Stored data entries
|---|

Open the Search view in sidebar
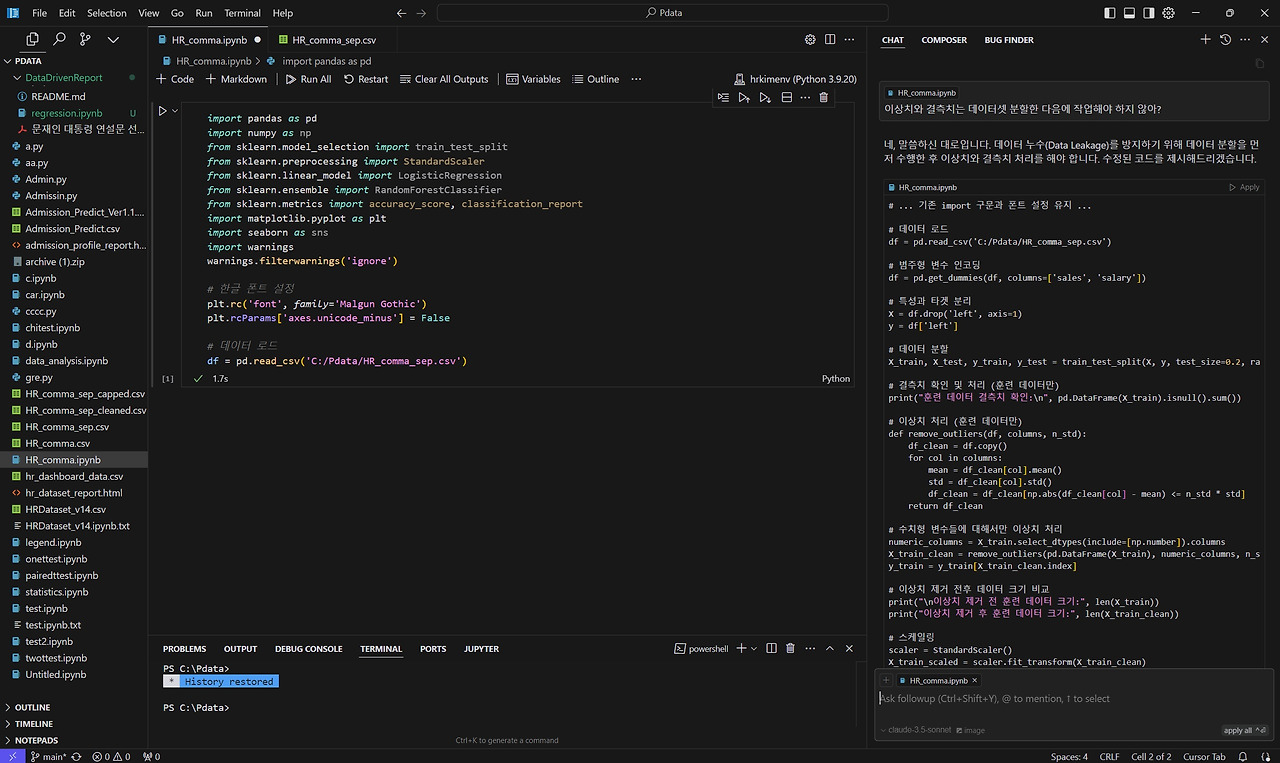The image size is (1280, 763). (x=59, y=39)
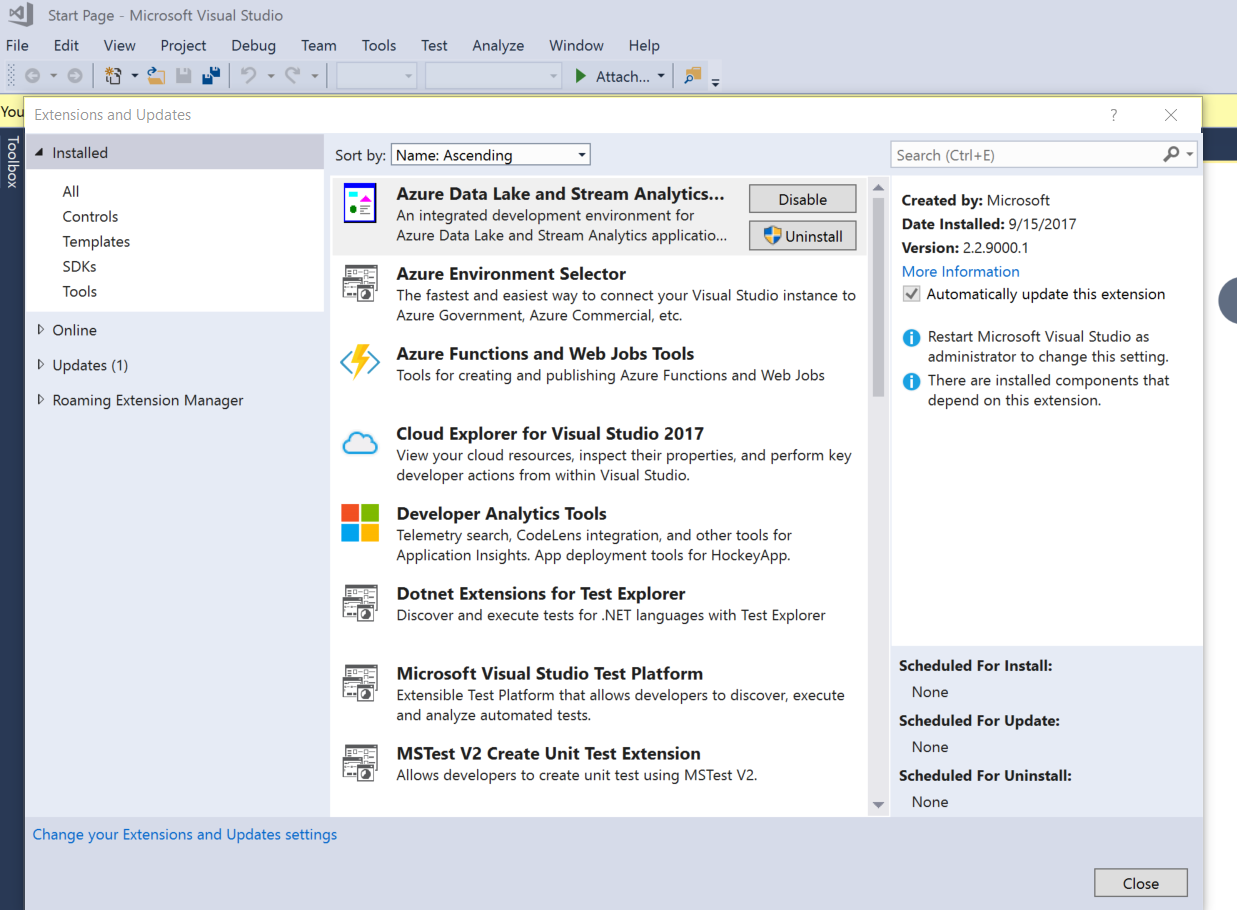Click the help question mark in dialog title
The width and height of the screenshot is (1237, 910).
pyautogui.click(x=1114, y=115)
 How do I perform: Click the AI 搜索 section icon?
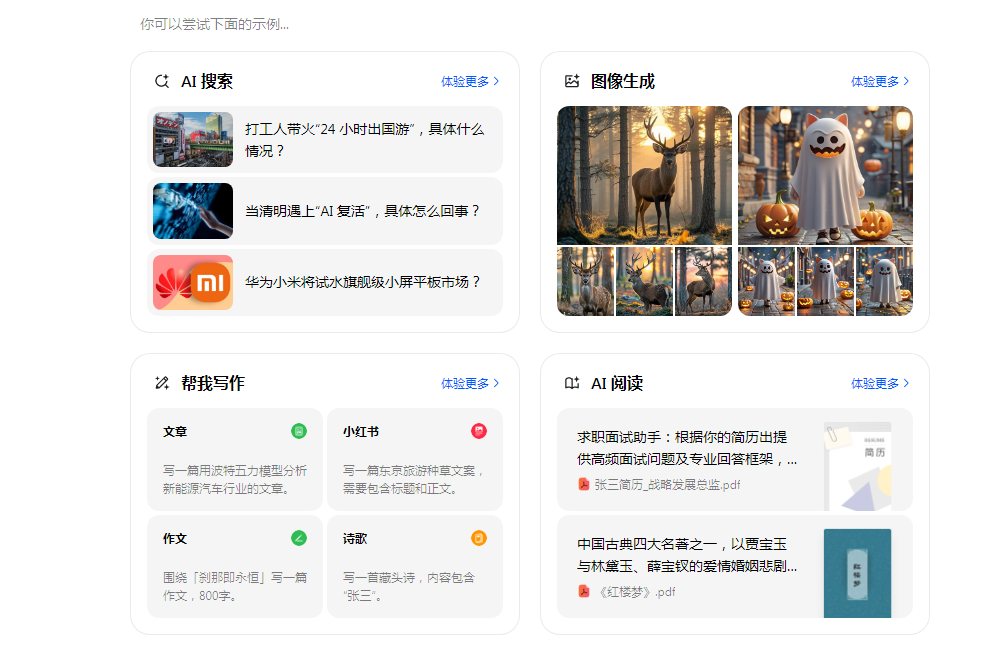[162, 81]
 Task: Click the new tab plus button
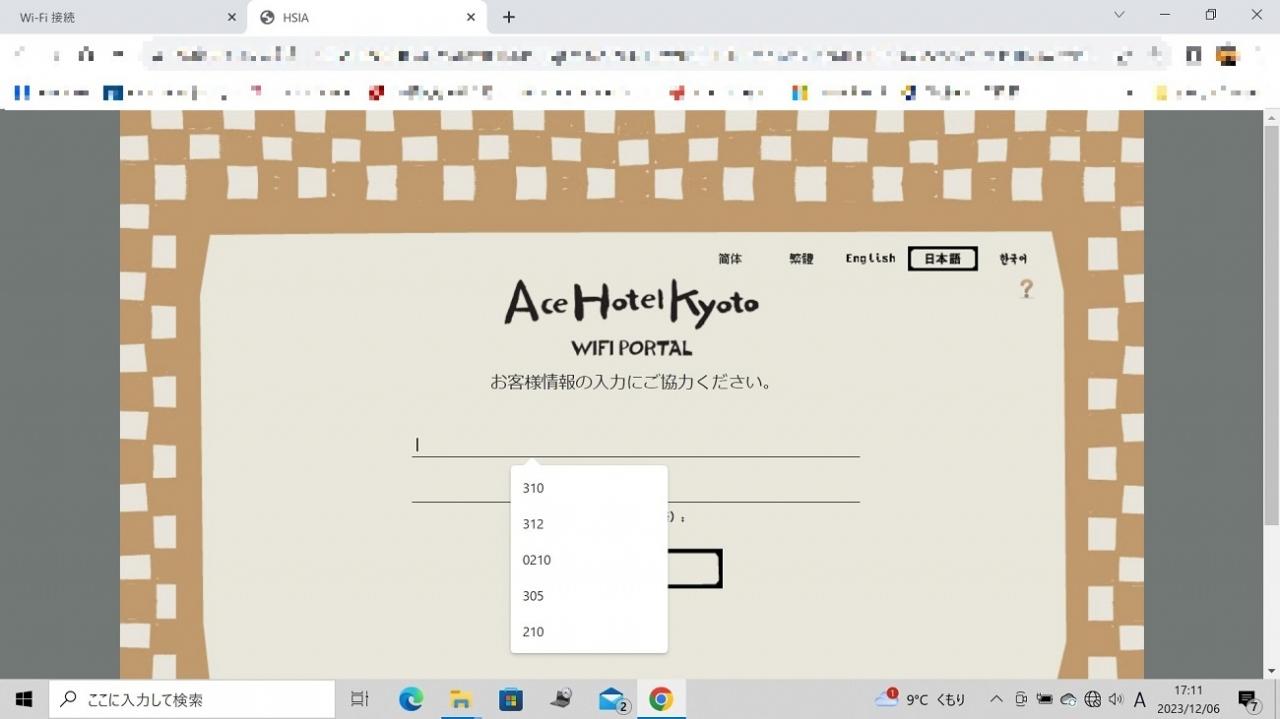[508, 17]
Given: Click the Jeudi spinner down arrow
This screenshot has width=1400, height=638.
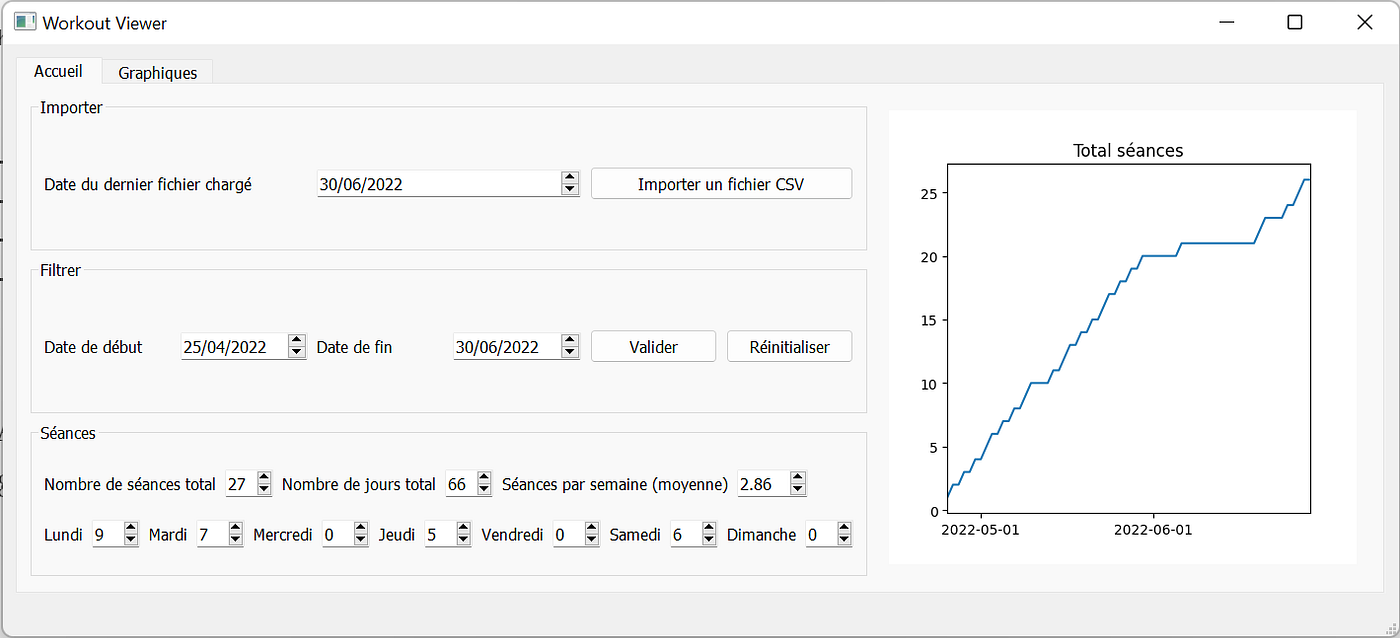Looking at the screenshot, I should [x=462, y=539].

|---|

TASK STATEMENT
Word for word, quote the lines above. Omit the pictures.

EXERCISE ANSWER
Open the Search view in sidebar
The image size is (1280, 763). (x=59, y=39)
Click the help question mark in dialog title
The width and height of the screenshot is (1237, 910).
pyautogui.click(x=1114, y=115)
 How do I perform: Click the AI 搜索 section icon?
[162, 81]
 Task: Click the new tab plus button
[508, 17]
Given: Click the Jeudi spinner down arrow
This screenshot has width=1400, height=638.
Looking at the screenshot, I should [x=462, y=539].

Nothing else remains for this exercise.